Welcome aboard Anjiebaby!!

Your post made me laugh.

Thanks,
Kevin


----------



## bourlea

Hi podcast crew from Adam in the UK

Like the previous post from Anjiebaby, i have been lurking on the boards since last year, mainly using the disboards dvc forums (as you have more info then the UK site im normally on) then i discovered the podcasts!

You have taken over my life, i downloaded every podcast from the start of 2009, (you filled up my 4gb ipod and i have now had to buy a bigger one ;o) 
and im listening to 3 a day, travelling in the car to and from work but im only up to the 27th May, so im not up to date yet.

I have just spent the last 2 journeys listening to the podcast cruise and I would love to attend the next one or even a meet because it sounds like you all had a really great time, once iv convinced my wife and daughters that we should buy into DVC after our visit to the world in August i will move onto the Disunplugged podcruise, (if thats not possible due to school holiday limits then a call to Dreams might be on the cards ;o) )

Anyway, what im really trying to say is that the show is brilliant, im laughing at 5am in the morning and laughing 12 hours later when driving home. 
After hearing on the podcasts about the blogs iv discovered and registered on that site and will try out Dis Radio (only twitter and facebook to go then)

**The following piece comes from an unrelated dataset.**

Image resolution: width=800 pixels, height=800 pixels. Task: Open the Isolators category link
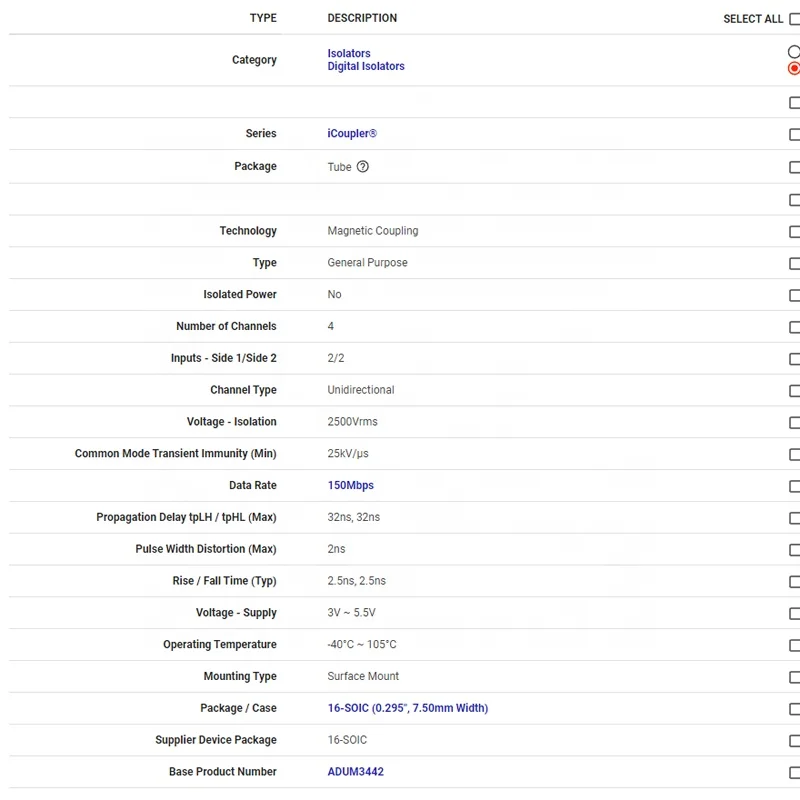tap(349, 54)
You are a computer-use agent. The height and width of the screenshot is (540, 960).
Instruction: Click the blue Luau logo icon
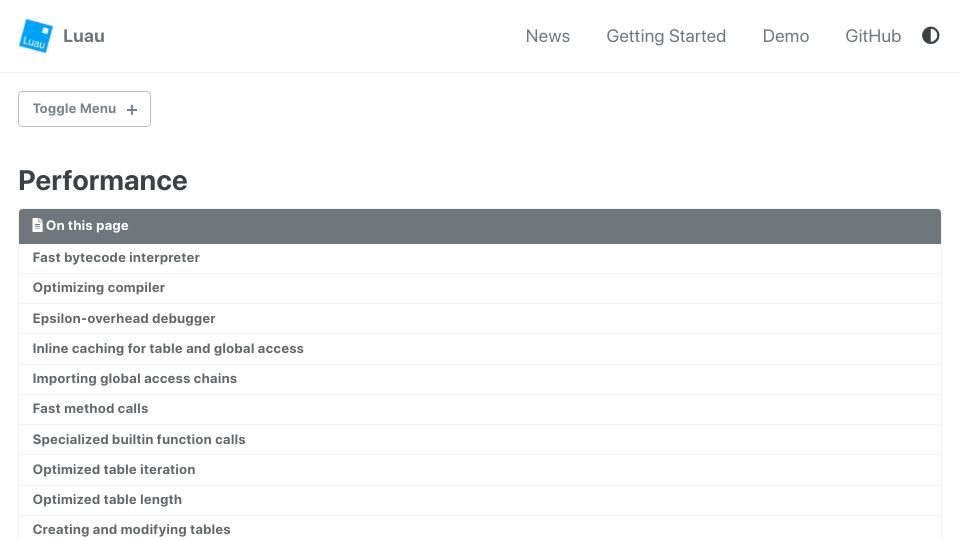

So thankyou for entertaining me and reminding me i need to return to the world, keep up the good work

Adam


----------



## DisneyKevin

Welcome Aboard Adam!!!!!

Thanks for the kind words.


----------



## manajaq

Hi Podcast Crew, 
I'm a new listener and I have really been enjoying listening to the show these last few weeks.  I don't make a lot of trips down to the World, and it is great to hear what's going on in the news and "relive the magic" as I've heard many people way.  I'm also making a mental list of new things to include in my plans for future trips down the road.  Thanks all!


----------



## Maleficent72

I just joined recently....
I listen to your show nonstop in the car, for it's humor and informative bits as well. You guys not only saved me money on a Dinning Plan but helped me to get an Upgrade on my Resort.
Sent you an email about it, YOU GUYS (and SUPERWOMEN) ROCK!


----------



## Becx N Gav

bourlea said:


> Hi podcast crew from Adam in the UK
> 
> Like the previous post from Anjiebaby, i have been lurking on the boards since last year, mainly using the disboards dvc forums (as you have more info then the UK site im normally on) then i discovered the podcasts!
> 
> You have taken over my life, i downloaded every podcast from the start of 2009, (you filled up my 4gb ipod and i have now had to buy a bigger one ;o)
> and im listening to 3 a day, travelling in the car to and from work but im only up to the 27th May, so im not up to date yet.
> 
> I have just spent the last 2 journeys listening to the podcast cruise and I would love to attend the next one or even a meet because it sounds like you all had a really great time, once iv convinced my wife and daughters that we should buy into DVC after our visit to the world in August i will move onto the Disunplugged podcruise, (if thats not possible due to school holiday limits then a call to Dreams might be on the cards ;o) )
> 
> Anyway, what im really trying to say is that the show is brilliant, im laughing at 5am in the morning and laughing 12 hours later when driving home.
> After hearing on the podcasts about the blogs iv discovered and registered on that site and will try out Dis Radio (only twitter and facebook to go then)
> 
> So thankyou for entertaining me and reminding me i need to return to the world, keep up the good work
> 
> Adam



Hi Adam - how is it going with the Podcasts - I need a week off work to listen to the older ones 

Glad you found the Podcast - it rocks and all the crew are just the most welcoming bunch of people  I hope you can hold up the UK end and come on the next Podcast cruise  Good luck with DVC - it's the best thing we've ever done 

Hope to see you on the boards 



manajaq said:


> Hi Podcast Crew,
> I'm a new listener and I have really been enjoying listening to the show these last few weeks.  I don't make a lot of trips down to the World, and it is great to hear what's going on in the news and "relive the magic" as I've heard many people way.  I'm also making a mental list of new things to include in my plans for future trips down the road.  Thanks all!





Maleficent72 said:


> I just joined recently....
> I listen to your show nonstop in the car, for it's humor and informative bits as well. You guys not only saved me money on a Dinning Plan but helped me to get an Upgrade on my Resort.
> Sent you an email about it, YOU GUYS (and SUPERWOMEN) ROCK!


----------



## basketlacey

Hi guys!  I started listening to the pod casts a couple months ago.  I started with some from earlier this year.  I think I am going to jump to current now and go backwards.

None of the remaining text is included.